EL Colegio San Patricio se niega a reconocer la especificidad sexual de una persona de seis años que forma parte de su alumnado. Es difícil imaginar qué otra singularidad física o mental, geométrica o sintáctica, sería capaz de rechazar este colegio. Lo que no resulta extraño es que buenas gentes de condición católica, apostólica y romana, tengan a bien condenar a alguien por un prejuicio sexual. O de clase. O por dinero. O simplemente como exhibición de poder. Lo erróneo es extrañarse de que suceda.

ESA organización lleva siglos funcionando con esos criterios. Se suele decir que la jerarquía católica es su parte peor. Otro error. Uno de los grandes aciertos en su política de control social fue la instauración de la figura del cura párroco, con poder para administrar la comunión y recibir la confesión. O sea, sabe quien está en condiciones íntimas de conexión con lo sagrado, y puede gestionarlo en público. Un peligro que el tiempo ha ido rebajando, hasta el punto de que, como es conocido, se ha vuelto contra la entidad: cada vez tiene menos adeptos. Pero los tiene, y no hay que pasar por alto, que entre estos se encuentra un nutrido grupo de fanáticos del viejo orden, gente a las que le incomoda todo lo que no entienden y que empujan hacia fórmulas de exclusión de su realidad acondicionada. El párroco hoy día sigue siendo ese ser melifluo y soberbio que ameniza las veladas de estos fanáticos adiestrándoles para que le hagan el trabajo duro.

Es difícil deshacerse de las viejas costumbres. La empresa romana por antonomasia siempre ha caído en la tentación de nombrar las cosas y las personas según sus propios e infundados mitos fundacionales y los dogmas y las normas que ha ido creando con el tiempo, acomodando a las nuevas circunstancias. De la persecución implacable de la homosexualidad se ha pasado a la tolerancia aparente, a la que muchos se niegan, como esos obispos siniestros que despotrican desde el altar con tanto desparpajo como falta de vergüenza contra las relaciones entre personas que no son de su agrado.

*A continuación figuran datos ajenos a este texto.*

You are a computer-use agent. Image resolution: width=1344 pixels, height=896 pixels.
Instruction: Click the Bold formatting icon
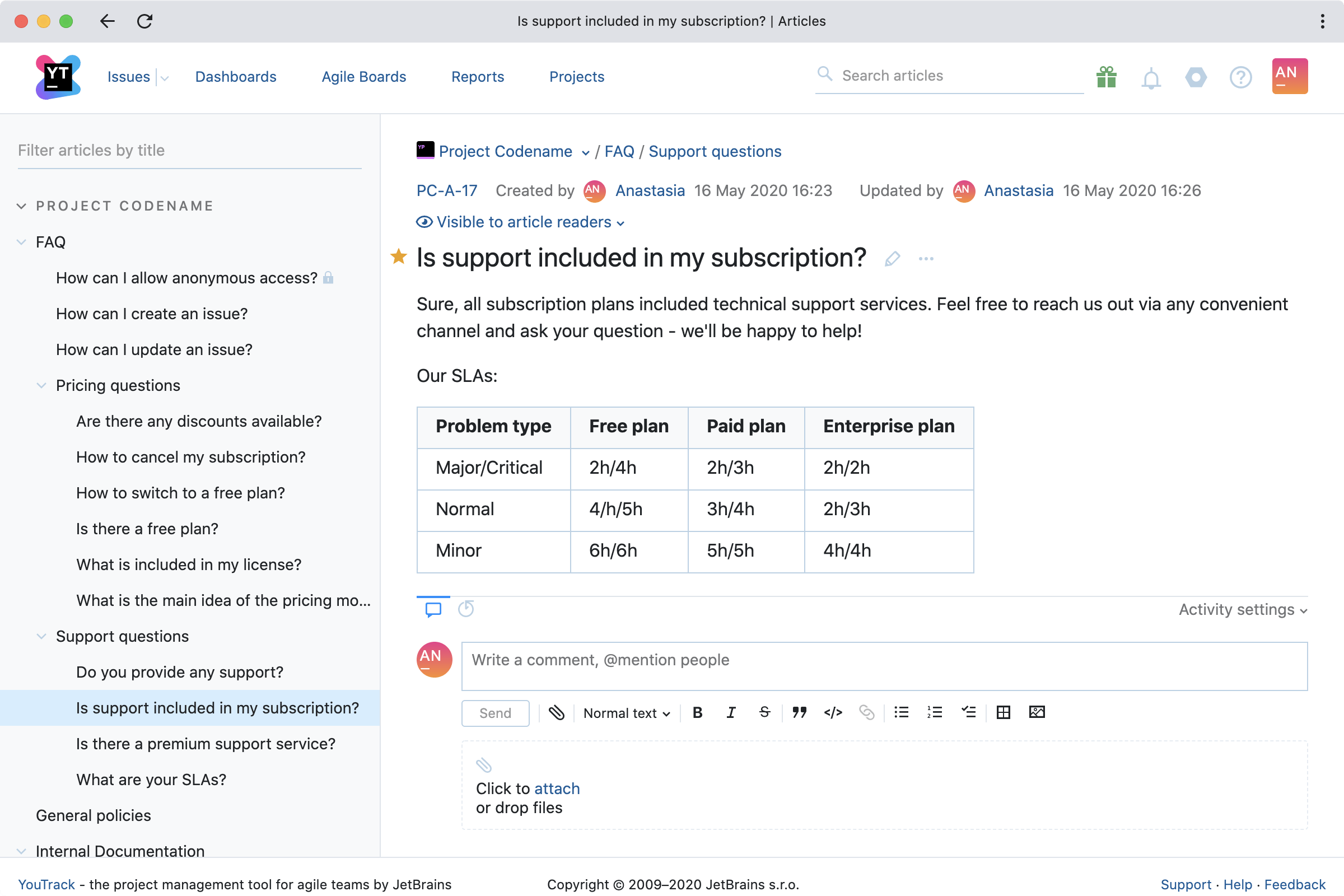[x=697, y=711]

EL Colegio San Patricio es un centro educativo concertado. Solo por eso está obligado a respetar las normas de la institución que le paga. No es el caso. Este colegio católico, apostólico y fanático ha decidido que nadie que forme parte de su alumnado puede autonombrarse, autodefinirse ni generar su propia identidad. Tampoco va a aceptar que esa forma de desarrollo personal de esta criatura de seis años esté apoyada por su madre y su padre y por la medicina contemporánea. Y, finalmente, tampoco va a aceptar que el resto del alumnado acepte esa peculiaridad, sexual como sintáctica o geométrica, de esta persona y, sobre todo, la haga suya con total naturalidad y normalidad. Si no hubiese normales y anormales por designio divino, y una correa de transmisión del poder divino de designarlo, ¿qué haría ese pueblo de dios?

POR supuesto, que rechace todo lo referente a esta niña que quiso dejar de ser niño no significa que el Colegio San Patricio, pierda el contacto con la tierra por puro fanatismo: al dinero que le da el Estado en concepto de concertación, a eso sí que no renuncia. Es lo que tiene haber renunciado a Satanás y a sus pompas, que se hace una vez y ya es para siempre. Y las armas las carga el diablo -lo cual no impide que determinadas armas puedan recibir la bendición papal- pero el dinero público es como el maná, cae del cielo, aunque suba hasta allí a golpe de riñones de quienes pagan sus impuestos.